Comment 7 Ben Skeggs 2011-12-16 09:03:24 UTC
The lines have nothing at all to do with EDID fetching.  That's something completely different.  Honestly, to me it sounds like you could have bad cables, bad monitors, or a bad GPU.  

That said, there is one bug in the nouveau i2c code that I discovered very recently when I looked into it in a lot of detail.  The full fixes changed are upstream, but the particular fix that I'm thinking of is available in this (again, hasn't finished building) test kernel build.  I haven't tested the backport at all, but it shouldn't be any worse than it is now unless I messed something up.  I doubt it'll help, but it's worth a try I guess.

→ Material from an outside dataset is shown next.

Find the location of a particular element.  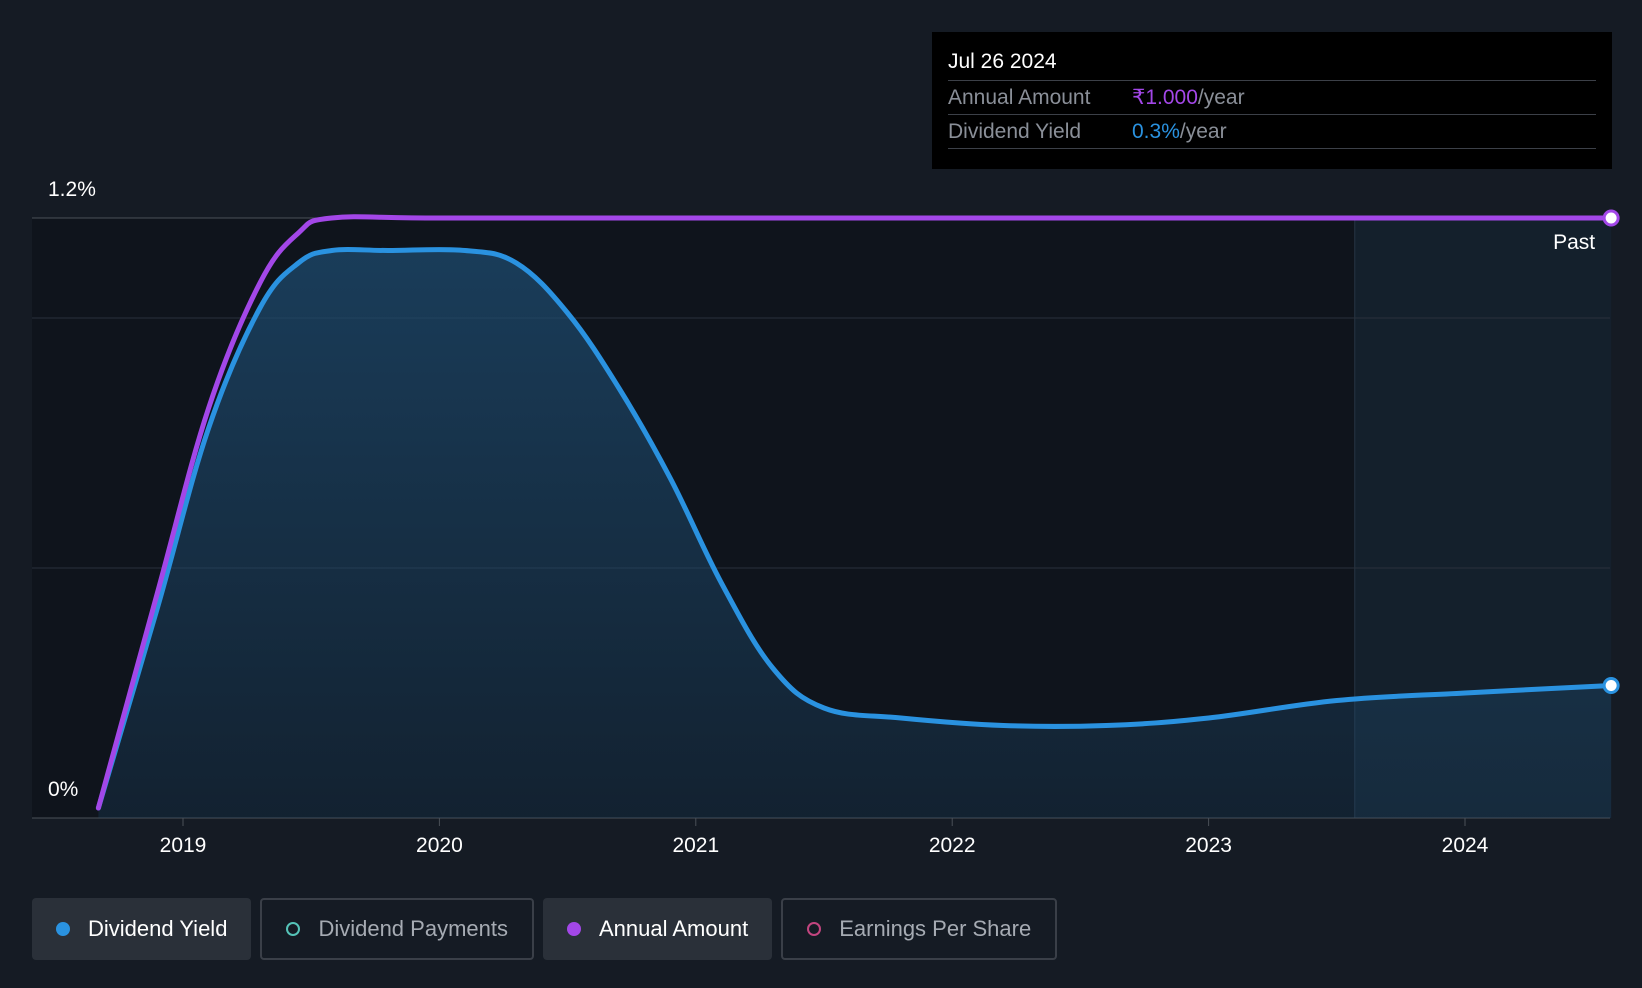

http://koji.fedoraproject.org/koji/taskinfo?taskID=3588365

The extra strict header checking issue has been fixed, so I think we should track the extra problems in a new bug report and let this one be closed when the fixed kernel goes out.

Comment 8 Gregory Maxwell 2011-12-16 17:08:09 UTC
Same behavior, sadly. Booting into F14 with the nvidia binary drivers doesn't have the garbage. I'll do some more testing and open another one if I can find something to work from. Thank you very much for your help.


As an aside, when I initially booted into the new kernel it inexplicably swapped two of my md devices— something which I've never seen before. As a result of this my ephemerally encrypted swap (swap in man crypttab(5)) was initialized on the partition containing /home.   Do to some crazy fortuitous luck of data structure non-aligment and the fact that I noticed before it actually swapped anything I managed to escape without any data loss.

Comment 9 Gregory Maxwell 2011-12-16 17:13:38 UTC
(ah, you can ignore my comment about /dev/mdXX devices swapping, apparently two of my devices didn't have entries in mdadm.conf :( )

Comment 10 Fedora End Of Life 2013-01-16 12:27:39 UTC
This message is a reminder that Fedora 16 is nearing its end of life.
Approximately 4 (four) weeks from now Fedora will stop maintaining
and issuing updates for Fedora 16. It is Fedora's policy to close all
bug reports from releases that are no longer maintained. At that time
this bug will be closed as WONTFIX if it remains open with a Fedora 
'version' of '16'.

Package Maintainer: If you wish for this bug to remain open because you
plan to fix it in a currently maintained version, simply change the 'version' 
to a later Fedora version prior to Fedora 16's end of life.

Bug Reporter: Thank you for reporting this issue and we are sorry that 
we may not be able to fix it before Fedora 16 is end of life. If you 
would still like to see this bug fixed and are able to reproduce it 
against a later version of Fedora, you are encouraged to click on 
"Clone This Bug" and open it against that version of Fedora.

Although we aim to fix as many bugs as possible during every release's 
lifetime, sometimes those efforts are overtaken by events. Often a 
more recent Fedora release includes newer upstream software that fixes 
bugs or makes them obsolete.

The process we are following is described here: 
http://fedoraproject.org/wiki/BugZappers/HouseKeeping

Comment 11 Fedora End Of Life 2013-02-13 12:43:46 UTC
Fedora 16 changed to end-of-life (EOL) status on 2013-02-12. Fedora 16 is 
no longer maintained, which means that it will not receive any further 
security or bug fix updates. As a result we are closing this bug.

If you can reproduce this bug against a currently maintained version of 
Fedora please feel free to reopen this bug against that version.

Thank you for reporting this bug and we are sorry it could not be fixed.